··· THE DATA ···

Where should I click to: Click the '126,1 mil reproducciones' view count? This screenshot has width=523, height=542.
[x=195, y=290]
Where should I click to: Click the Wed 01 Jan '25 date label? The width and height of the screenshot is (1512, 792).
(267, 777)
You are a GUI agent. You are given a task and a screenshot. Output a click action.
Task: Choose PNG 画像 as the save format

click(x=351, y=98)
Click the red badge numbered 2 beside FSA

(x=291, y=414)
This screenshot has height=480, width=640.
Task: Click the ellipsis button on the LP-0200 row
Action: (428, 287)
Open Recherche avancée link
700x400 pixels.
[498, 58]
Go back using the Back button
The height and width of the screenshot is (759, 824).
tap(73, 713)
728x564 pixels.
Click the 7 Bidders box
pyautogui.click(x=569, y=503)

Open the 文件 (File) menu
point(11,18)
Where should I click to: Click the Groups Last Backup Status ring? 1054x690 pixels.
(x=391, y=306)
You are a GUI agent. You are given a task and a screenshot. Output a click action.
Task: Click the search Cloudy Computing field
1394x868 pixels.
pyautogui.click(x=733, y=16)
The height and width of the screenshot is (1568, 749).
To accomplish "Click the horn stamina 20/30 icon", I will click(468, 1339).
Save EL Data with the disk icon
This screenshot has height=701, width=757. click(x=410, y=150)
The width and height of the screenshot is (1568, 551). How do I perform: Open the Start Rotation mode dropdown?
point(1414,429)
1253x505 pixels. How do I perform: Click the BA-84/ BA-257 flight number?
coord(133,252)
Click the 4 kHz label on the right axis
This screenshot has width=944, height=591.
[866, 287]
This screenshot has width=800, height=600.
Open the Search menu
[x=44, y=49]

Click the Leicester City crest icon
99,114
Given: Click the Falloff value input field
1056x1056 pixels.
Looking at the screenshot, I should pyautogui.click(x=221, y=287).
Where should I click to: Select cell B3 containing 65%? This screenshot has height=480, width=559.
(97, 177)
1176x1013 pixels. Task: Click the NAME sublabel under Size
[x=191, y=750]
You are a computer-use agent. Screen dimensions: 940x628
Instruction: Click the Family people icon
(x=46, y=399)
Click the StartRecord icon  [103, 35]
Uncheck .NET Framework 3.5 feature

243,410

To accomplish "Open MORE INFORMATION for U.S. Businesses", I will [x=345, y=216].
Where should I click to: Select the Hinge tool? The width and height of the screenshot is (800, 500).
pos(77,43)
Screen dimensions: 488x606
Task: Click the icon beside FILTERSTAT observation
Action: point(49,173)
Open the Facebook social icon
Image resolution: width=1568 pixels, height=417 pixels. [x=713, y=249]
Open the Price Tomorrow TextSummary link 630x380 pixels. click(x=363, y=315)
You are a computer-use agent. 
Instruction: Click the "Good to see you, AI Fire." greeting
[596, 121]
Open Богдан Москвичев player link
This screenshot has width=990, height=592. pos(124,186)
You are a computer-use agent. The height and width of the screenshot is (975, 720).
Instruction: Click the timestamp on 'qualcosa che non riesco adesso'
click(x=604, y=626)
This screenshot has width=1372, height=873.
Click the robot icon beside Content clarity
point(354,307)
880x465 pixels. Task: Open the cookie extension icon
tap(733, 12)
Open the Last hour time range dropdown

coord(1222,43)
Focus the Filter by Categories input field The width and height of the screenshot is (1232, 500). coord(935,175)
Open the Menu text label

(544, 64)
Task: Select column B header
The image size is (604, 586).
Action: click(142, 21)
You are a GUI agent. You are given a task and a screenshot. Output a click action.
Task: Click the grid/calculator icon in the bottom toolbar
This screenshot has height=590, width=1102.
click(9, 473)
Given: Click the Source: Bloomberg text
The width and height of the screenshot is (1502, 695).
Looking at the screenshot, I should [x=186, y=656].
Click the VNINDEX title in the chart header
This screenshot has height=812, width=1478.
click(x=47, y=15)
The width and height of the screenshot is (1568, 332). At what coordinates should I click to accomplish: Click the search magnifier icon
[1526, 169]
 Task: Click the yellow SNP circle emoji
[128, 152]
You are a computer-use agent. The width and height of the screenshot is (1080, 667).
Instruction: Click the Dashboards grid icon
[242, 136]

···

ABOUT THIS EXERCISE: Each record must be transcribed exactly, with nothing left out.

RESPONSE TO THIS EXERCISE:
Where should I click to: Click the '126,1 mil reproducciones' view count? This screenshot has width=523, height=542.
[x=195, y=290]
Where should I click to: Click the Wed 01 Jan '25 date label? The width and height of the screenshot is (1512, 792).
(267, 777)
You are a GUI agent. You are given a task and a screenshot. Output a click action.
Task: Choose PNG 画像 as the save format

click(x=351, y=98)
Click the red badge numbered 2 beside FSA

(x=291, y=414)
This screenshot has height=480, width=640.
Task: Click the ellipsis button on the LP-0200 row
Action: (428, 287)
Open Recherche avancée link
700x400 pixels.
[498, 58]
Go back using the Back button
The height and width of the screenshot is (759, 824).
tap(73, 713)
728x564 pixels.
Click the 7 Bidders box
pyautogui.click(x=569, y=503)

Open the 文件 (File) menu
point(11,18)
Where should I click to: Click the Groups Last Backup Status ring? 1054x690 pixels.
(x=391, y=306)
You are a GUI agent. You are given a task and a screenshot. Output a click action.
Task: Click the search Cloudy Computing field
1394x868 pixels.
pyautogui.click(x=733, y=16)
The height and width of the screenshot is (1568, 749).
To accomplish "Click the horn stamina 20/30 icon", I will click(468, 1339).
Save EL Data with the disk icon
This screenshot has height=701, width=757. click(x=410, y=150)
The width and height of the screenshot is (1568, 551). How do I perform: Open the Start Rotation mode dropdown?
point(1414,429)
1253x505 pixels. How do I perform: Click the BA-84/ BA-257 flight number?
coord(133,252)
Click the 4 kHz label on the right axis
This screenshot has width=944, height=591.
[866, 287]
This screenshot has width=800, height=600.
Open the Search menu
[x=44, y=49]

Click the Leicester City crest icon
99,114
Given: Click the Falloff value input field
1056x1056 pixels.
Looking at the screenshot, I should pyautogui.click(x=221, y=287).
Where should I click to: Select cell B3 containing 65%? This screenshot has height=480, width=559.
(97, 177)
1176x1013 pixels. Task: Click the NAME sublabel under Size
[x=191, y=750]
You are a computer-use agent. Screen dimensions: 940x628
Instruction: Click the Family people icon
(x=46, y=399)
Click the StartRecord icon  [103, 35]
Uncheck .NET Framework 3.5 feature

243,410

To accomplish "Open MORE INFORMATION for U.S. Businesses", I will [x=345, y=216].
Where should I click to: Select the Hinge tool? The width and height of the screenshot is (800, 500).
pos(77,43)
Screen dimensions: 488x606
Task: Click the icon beside FILTERSTAT observation
Action: point(49,173)
Open the Facebook social icon
Image resolution: width=1568 pixels, height=417 pixels. [x=713, y=249]
Open the Price Tomorrow TextSummary link 630x380 pixels. click(x=363, y=315)
You are a computer-use agent. 
Instruction: Click the "Good to see you, AI Fire." greeting
[596, 121]
Open Богдан Москвичев player link
This screenshot has width=990, height=592. pos(124,186)
You are a computer-use agent. The height and width of the screenshot is (975, 720).
Instruction: Click the timestamp on 'qualcosa che non riesco adesso'
click(x=604, y=626)
This screenshot has width=1372, height=873.
Click the robot icon beside Content clarity
point(354,307)
880x465 pixels. Task: Open the cookie extension icon
tap(733, 12)
Open the Last hour time range dropdown

coord(1222,43)
Focus the Filter by Categories input field The width and height of the screenshot is (1232, 500). coord(935,175)
Open the Menu text label

(544, 64)
Task: Select column B header
The image size is (604, 586).
Action: click(142, 21)
You are a GUI agent. You are given a task and a screenshot. Output a click action.
Task: Click the grid/calculator icon in the bottom toolbar
This screenshot has height=590, width=1102.
click(9, 473)
Given: Click the Source: Bloomberg text
The width and height of the screenshot is (1502, 695).
Looking at the screenshot, I should [x=186, y=656].
Click the VNINDEX title in the chart header
This screenshot has height=812, width=1478.
click(x=47, y=15)
The width and height of the screenshot is (1568, 332). At what coordinates should I click to accomplish: Click the search magnifier icon
[1526, 169]
 Task: Click the yellow SNP circle emoji
[128, 152]
You are a computer-use agent. The width and height of the screenshot is (1080, 667).
Instruction: Click the Dashboards grid icon
[242, 136]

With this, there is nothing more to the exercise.